▸ **RECORD EXCERPTS**
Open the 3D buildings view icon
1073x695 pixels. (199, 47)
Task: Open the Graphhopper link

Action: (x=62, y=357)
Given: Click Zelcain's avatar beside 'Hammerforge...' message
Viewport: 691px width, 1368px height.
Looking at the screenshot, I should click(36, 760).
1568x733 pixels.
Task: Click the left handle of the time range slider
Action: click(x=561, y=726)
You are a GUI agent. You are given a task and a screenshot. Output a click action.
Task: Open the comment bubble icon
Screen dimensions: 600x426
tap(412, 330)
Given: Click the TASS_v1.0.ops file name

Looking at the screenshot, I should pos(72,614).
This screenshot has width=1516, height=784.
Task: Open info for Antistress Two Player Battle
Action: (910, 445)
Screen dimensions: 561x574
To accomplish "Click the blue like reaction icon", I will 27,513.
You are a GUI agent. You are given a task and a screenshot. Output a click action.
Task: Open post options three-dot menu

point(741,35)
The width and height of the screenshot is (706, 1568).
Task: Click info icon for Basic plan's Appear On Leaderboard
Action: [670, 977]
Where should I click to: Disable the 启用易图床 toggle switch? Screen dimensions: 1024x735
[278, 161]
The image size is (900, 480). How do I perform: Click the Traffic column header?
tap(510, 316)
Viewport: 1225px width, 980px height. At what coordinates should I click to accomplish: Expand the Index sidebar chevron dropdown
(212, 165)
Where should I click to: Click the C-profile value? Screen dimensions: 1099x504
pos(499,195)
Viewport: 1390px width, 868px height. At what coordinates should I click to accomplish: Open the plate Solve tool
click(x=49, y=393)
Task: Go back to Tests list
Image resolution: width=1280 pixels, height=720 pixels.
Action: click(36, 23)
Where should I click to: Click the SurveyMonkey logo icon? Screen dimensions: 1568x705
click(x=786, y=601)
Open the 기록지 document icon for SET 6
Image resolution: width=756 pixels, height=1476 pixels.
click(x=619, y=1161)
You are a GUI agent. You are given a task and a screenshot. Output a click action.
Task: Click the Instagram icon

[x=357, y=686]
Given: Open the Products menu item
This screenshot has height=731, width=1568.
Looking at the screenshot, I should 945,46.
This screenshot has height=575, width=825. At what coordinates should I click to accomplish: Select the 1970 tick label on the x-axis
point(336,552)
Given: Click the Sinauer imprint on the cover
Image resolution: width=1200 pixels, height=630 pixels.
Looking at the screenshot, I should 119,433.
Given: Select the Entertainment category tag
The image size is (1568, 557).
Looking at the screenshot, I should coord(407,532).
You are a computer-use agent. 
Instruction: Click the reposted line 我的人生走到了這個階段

▸ **TASK OBJECTIVE**
From the records above, copy out the line with "Given: Click the TASS_v1.0.ops file name", the line with "Screen dimensions: 561x574", and every line between them, word for word.

▸ **RESPONSE AREA**
Given: Click the TASS_v1.0.ops file name

Looking at the screenshot, I should pos(72,614).
This screenshot has width=1516, height=784.
Task: Open info for Antistress Two Player Battle
Action: (910, 445)
Screen dimensions: 561x574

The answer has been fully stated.